She hasn’t had any secondary eruptions because she wears a full-coverage bite appliance every night when she goes to sleep. It acts as a retainer, preventing secondary eruption. In addition, she has significant headaches if she forgets to wear the appliance. Her goals are simple: improve the appearance of her anterior teeth and correct her occlusion so she can eliminate the nightly appliance wear. Now we will look at her options for correction.
4 Ways to Close an Open Bite
This patient is now in her mid-thirties and asymptomatic. Still, she must wear a full-coverage bite appliance every night or risk secondary eruption of her anterior teeth from the open bite. In addition, she has significant posterior wear from the lack of any anterior guidance, and gets headaches regularly if the appliance isn’t worn (Fig. 1C).

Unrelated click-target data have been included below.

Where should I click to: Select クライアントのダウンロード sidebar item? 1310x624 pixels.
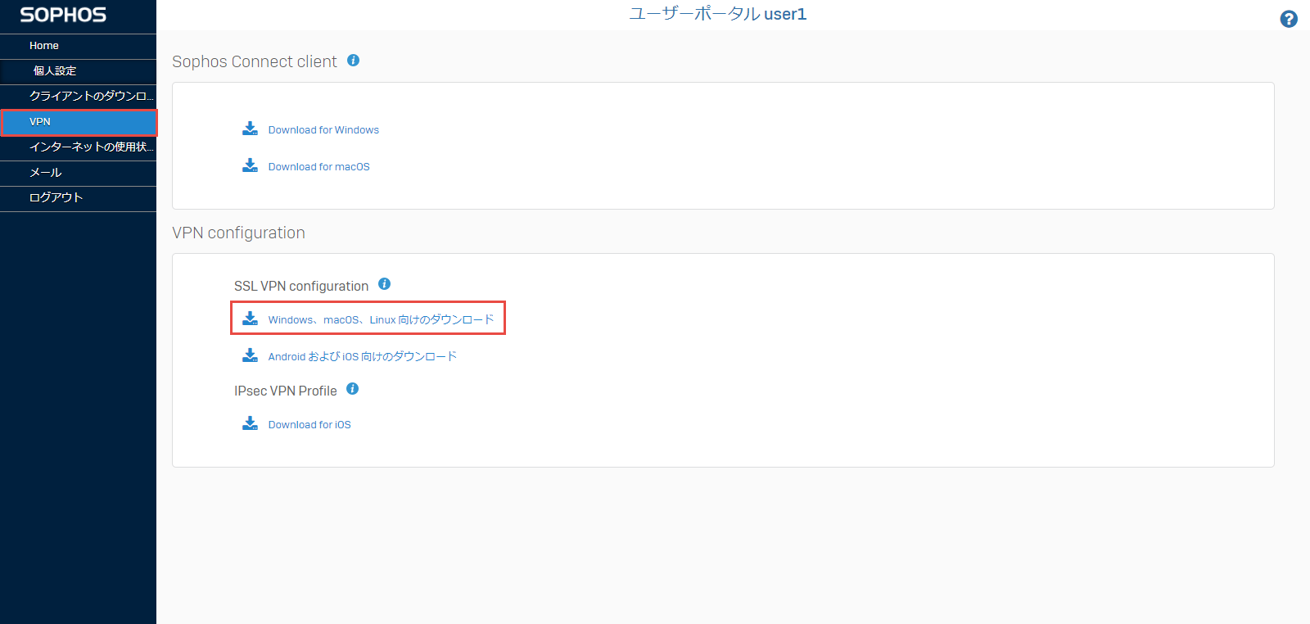90,97
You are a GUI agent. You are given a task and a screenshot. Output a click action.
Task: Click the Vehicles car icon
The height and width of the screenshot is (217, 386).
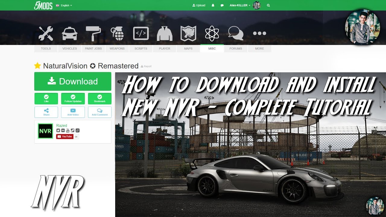click(70, 33)

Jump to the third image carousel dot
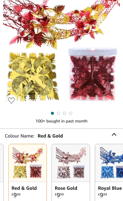tap(64, 113)
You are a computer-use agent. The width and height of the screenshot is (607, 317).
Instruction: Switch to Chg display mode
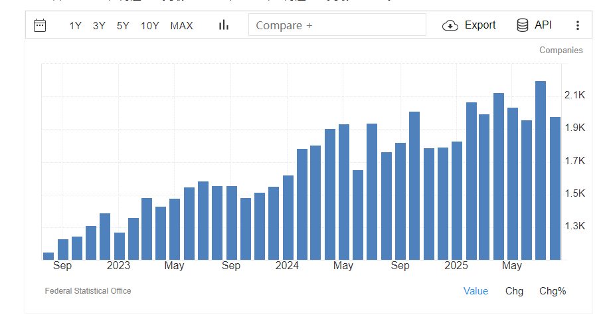click(514, 291)
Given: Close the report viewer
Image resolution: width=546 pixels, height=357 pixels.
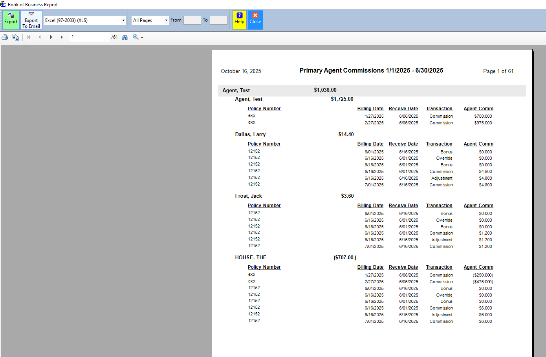Looking at the screenshot, I should click(x=255, y=20).
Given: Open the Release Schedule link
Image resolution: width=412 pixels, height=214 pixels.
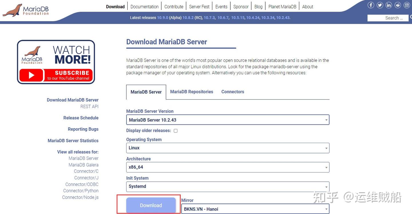Looking at the screenshot, I should tap(81, 118).
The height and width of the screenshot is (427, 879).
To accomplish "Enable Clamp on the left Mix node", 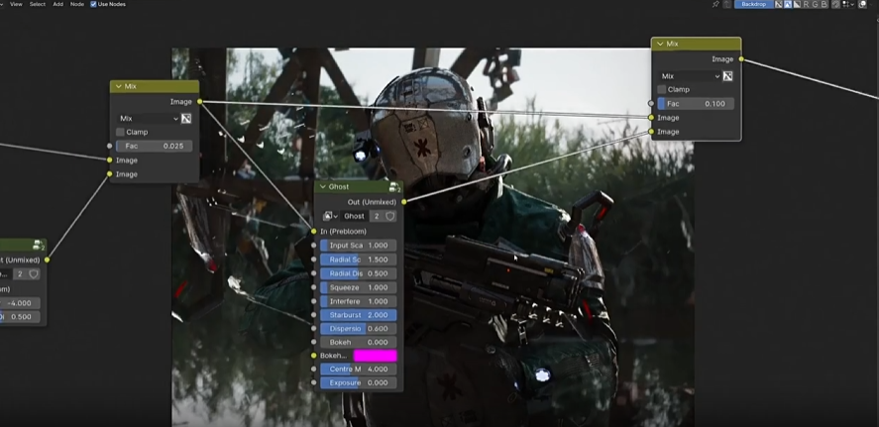I will coord(120,132).
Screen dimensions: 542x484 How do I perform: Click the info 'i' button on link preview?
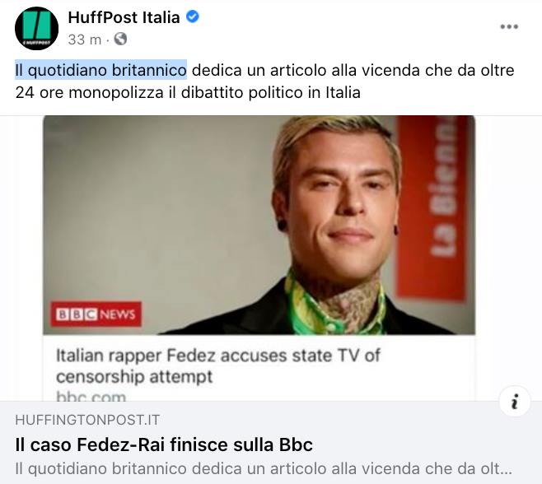515,402
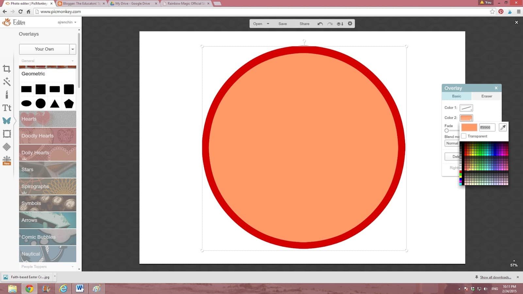Open settings gear in editor toolbar
Screen dimensions: 523x294
pos(350,24)
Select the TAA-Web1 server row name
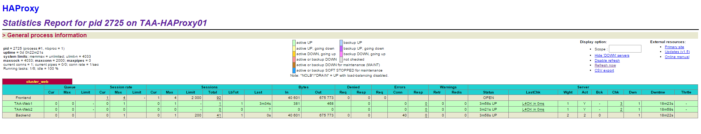Screen dimensions: 701x134 tap(23, 104)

In her case, the intra-arch alignment of the teeth is acceptable, and the position of her anterior teeth in her face is reasonable. Her anterior open bite is related to the relationship of the maxilla to the mandible.
In cases like these, typically four treatment options exist if the desire is to close the anterior open bite.
The first option I generally consider for an anterior open bite is occlusal equilibration — altering the posterior occlusion by reshaping the teeth, effectively closing the vertical dimension and bringing the anterior teeth into contact. The risk of equilibration is that it may require excessive tooth reduction, exposing dentin in the process, and it may be inadequate to achieve the necessary closure to gain anterior contact. For these reasons, a trial equilibration is typically performed on mounted models to see if the desired occlusion can be obtained with just equilibration, and to evaluate the amount of alterations necessary to the posterior teeth (Figs. 2C to 4C).

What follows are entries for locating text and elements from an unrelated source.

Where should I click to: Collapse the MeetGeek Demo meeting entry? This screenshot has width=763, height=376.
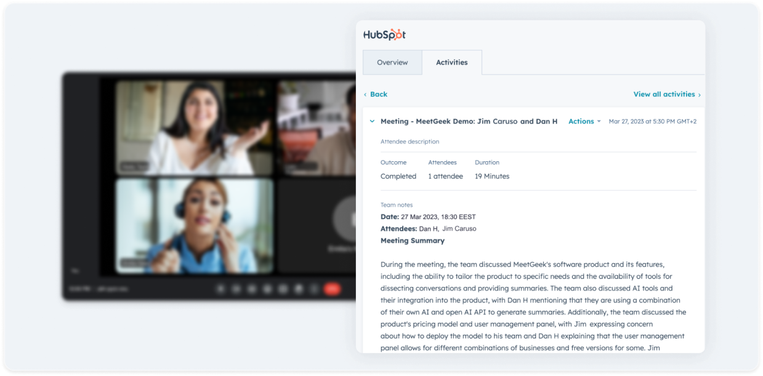point(372,122)
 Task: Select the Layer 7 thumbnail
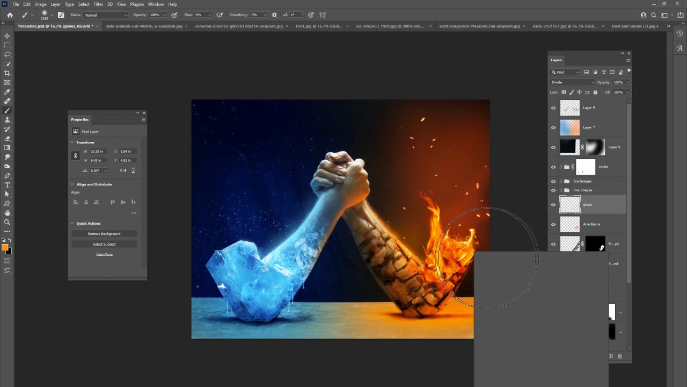(569, 127)
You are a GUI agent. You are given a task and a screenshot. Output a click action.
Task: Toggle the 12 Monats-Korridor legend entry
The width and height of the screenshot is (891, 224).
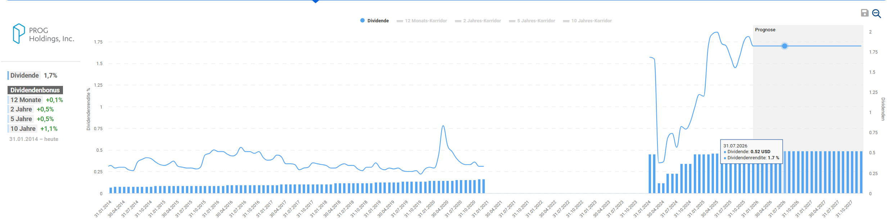pyautogui.click(x=422, y=21)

If equilibration cannot achieve the desired result, a second option to close an anterior open bite would be to add some restorations to the plan. This may be helpful to allow more posterior reduction than equilibration alone, but restorations can also be placed on maxillary or mandibular anterior teeth to gain contact. With the outstanding wear characteristics of modern composites, these restorations are often bonded additions requiring no tooth preparation.
A third and obvious option to close the anterior open bite is orthodontics — but this is not always as simple as it seems. For an orthodontist to gain anterior contact, they have to reduce the anterior open bite without over-erupting the anterior teeth relative to facial esthetics. In this patient, this leaves reducing overjet or closing the posterior vertical dimension as the alternatives.
Thankfully, this patient has crowded lower anterior teeth, and aligning them with orthodontics will lengthen the lower arch, reduce overjet, and increase the likelihood of closing the anterior open bite with equilibration. If the anterior open bite still can’t be managed after orthodontic alignment of the mandibular anterior teeth, intrusion of posterior teeth using mini-screws for orthodontic anchorage could close the vertical dimension and gain anterior contact (Fig. 5C).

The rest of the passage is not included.